WORK TASK: From the records below, transcribe only the lines running from the one with "Given: Go to Hooks in the sidebar contents" through the one with "Image resolution: width=1042". Keep both of those end lines.

Segment Open

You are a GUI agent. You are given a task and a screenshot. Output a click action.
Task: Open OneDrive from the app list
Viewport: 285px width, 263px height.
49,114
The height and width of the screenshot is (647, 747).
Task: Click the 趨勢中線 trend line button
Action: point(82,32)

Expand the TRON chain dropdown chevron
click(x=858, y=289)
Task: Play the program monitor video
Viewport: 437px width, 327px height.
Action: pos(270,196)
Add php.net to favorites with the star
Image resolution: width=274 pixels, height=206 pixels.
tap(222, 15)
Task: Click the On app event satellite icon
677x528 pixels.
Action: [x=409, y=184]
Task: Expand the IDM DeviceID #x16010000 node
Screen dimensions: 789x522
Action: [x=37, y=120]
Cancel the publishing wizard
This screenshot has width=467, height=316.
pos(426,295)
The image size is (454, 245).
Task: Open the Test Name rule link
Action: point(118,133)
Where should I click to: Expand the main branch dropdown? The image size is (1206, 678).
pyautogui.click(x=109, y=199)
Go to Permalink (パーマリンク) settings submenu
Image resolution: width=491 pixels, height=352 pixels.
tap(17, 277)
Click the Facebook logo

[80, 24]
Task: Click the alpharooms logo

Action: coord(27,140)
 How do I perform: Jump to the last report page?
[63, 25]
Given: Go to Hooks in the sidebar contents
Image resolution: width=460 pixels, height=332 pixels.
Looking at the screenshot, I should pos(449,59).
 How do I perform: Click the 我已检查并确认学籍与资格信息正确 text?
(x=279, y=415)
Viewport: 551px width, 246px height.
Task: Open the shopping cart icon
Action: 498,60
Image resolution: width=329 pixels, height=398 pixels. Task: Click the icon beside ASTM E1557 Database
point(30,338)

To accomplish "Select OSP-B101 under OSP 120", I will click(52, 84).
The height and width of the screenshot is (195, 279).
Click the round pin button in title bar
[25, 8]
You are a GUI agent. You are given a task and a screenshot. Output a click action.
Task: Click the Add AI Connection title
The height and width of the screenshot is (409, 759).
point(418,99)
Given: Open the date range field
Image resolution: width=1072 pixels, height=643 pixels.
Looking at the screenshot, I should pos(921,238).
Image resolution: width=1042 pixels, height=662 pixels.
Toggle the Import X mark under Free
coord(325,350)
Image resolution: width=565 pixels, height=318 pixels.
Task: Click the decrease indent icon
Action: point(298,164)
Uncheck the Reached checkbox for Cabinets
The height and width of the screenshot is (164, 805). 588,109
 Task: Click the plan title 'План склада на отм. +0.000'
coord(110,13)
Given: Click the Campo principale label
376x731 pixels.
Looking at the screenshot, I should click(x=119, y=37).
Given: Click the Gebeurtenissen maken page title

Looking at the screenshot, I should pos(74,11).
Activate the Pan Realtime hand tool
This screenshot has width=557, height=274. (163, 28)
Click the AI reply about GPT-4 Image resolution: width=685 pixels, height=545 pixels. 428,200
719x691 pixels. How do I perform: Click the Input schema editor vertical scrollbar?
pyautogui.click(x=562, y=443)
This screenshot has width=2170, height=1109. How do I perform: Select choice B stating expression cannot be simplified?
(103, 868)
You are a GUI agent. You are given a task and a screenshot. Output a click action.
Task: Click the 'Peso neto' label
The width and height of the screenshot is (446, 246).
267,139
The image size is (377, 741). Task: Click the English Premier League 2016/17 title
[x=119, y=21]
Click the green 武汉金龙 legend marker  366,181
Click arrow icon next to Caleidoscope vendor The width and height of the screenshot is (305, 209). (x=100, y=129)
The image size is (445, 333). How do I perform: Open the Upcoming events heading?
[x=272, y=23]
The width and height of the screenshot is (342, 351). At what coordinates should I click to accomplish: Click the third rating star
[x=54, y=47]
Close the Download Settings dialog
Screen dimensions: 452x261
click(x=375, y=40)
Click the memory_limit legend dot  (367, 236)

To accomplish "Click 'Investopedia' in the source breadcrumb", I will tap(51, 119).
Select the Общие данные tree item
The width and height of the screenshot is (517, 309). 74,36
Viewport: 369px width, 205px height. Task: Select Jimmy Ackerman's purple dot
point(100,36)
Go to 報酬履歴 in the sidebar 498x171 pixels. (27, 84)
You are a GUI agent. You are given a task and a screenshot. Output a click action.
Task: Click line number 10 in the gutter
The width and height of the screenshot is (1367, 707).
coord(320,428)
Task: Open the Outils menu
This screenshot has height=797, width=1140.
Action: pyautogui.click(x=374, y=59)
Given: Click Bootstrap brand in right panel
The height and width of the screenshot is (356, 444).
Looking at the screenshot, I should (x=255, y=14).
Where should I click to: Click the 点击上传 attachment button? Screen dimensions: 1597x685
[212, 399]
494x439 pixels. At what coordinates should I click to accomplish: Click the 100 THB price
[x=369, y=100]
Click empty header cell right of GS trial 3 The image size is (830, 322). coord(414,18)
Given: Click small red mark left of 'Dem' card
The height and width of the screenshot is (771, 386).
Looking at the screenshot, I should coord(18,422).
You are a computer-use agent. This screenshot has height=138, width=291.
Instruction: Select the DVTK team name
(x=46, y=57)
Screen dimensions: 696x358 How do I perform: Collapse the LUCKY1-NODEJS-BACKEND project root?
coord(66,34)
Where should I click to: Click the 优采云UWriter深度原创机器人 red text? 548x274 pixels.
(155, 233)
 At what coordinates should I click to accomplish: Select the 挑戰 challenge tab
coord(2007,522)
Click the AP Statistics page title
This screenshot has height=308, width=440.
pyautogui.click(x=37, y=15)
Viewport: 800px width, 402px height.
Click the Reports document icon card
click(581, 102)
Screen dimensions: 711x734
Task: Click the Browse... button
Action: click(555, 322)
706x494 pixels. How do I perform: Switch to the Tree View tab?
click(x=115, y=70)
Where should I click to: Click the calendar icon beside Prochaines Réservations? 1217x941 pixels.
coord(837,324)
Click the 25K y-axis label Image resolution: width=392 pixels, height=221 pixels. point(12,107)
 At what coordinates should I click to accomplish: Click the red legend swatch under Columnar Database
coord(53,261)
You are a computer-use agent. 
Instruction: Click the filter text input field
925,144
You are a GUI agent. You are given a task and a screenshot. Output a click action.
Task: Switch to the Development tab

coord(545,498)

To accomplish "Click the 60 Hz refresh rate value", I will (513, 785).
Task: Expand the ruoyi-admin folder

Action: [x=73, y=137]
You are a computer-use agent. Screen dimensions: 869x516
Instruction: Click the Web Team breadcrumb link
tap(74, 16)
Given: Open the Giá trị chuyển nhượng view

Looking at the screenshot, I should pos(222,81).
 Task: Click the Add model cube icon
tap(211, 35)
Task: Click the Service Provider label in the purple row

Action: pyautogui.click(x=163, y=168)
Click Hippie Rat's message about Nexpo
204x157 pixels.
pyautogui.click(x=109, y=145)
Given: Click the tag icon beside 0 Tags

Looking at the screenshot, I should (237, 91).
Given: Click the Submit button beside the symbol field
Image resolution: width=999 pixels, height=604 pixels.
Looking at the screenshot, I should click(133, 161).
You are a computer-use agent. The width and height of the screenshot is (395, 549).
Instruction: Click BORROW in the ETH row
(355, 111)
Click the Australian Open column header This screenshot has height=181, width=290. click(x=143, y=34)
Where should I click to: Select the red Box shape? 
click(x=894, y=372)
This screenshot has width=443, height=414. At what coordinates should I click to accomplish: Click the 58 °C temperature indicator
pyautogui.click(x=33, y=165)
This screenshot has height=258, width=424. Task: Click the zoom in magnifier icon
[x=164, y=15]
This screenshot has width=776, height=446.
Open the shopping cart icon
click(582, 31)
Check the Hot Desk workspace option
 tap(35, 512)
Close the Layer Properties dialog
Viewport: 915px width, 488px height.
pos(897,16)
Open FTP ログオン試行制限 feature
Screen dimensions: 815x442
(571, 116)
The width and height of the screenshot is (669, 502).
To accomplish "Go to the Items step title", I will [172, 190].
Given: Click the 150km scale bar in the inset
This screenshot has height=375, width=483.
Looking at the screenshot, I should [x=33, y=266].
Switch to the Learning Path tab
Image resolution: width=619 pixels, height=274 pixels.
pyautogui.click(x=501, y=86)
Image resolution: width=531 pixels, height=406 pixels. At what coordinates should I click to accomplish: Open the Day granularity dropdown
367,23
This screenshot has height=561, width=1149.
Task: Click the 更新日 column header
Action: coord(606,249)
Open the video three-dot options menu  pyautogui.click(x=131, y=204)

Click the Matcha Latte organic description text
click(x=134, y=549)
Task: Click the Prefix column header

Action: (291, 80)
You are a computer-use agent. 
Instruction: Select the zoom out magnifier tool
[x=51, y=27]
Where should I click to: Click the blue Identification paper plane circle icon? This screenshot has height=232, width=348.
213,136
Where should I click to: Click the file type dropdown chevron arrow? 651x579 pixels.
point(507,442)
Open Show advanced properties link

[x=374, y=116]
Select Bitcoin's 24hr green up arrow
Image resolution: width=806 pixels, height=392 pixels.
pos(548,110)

Segment Closed

EXERCISE RESULT:
Given: Go to Hooks in the sidebar contents
Image resolution: width=460 pixels, height=332 pixels.
Looking at the screenshot, I should pos(449,59).
 How do I perform: Click the 我已检查并确认学籍与资格信息正确 text?
(x=279, y=415)
Viewport: 551px width, 246px height.
Task: Open the shopping cart icon
Action: 498,60
Image resolution: width=329 pixels, height=398 pixels. Task: Click the icon beside ASTM E1557 Database
point(30,338)

To accomplish "Select OSP-B101 under OSP 120", I will click(52, 84).
The height and width of the screenshot is (195, 279).
Click the round pin button in title bar
[25, 8]
You are a GUI agent. You are given a task and a screenshot. Output a click action.
Task: Click the Add AI Connection title
The height and width of the screenshot is (409, 759).
point(418,99)
Given: Open the date range field
Image resolution: width=1072 pixels, height=643 pixels.
Looking at the screenshot, I should pos(921,238).
Image resolution: width=1042 pixels, height=662 pixels.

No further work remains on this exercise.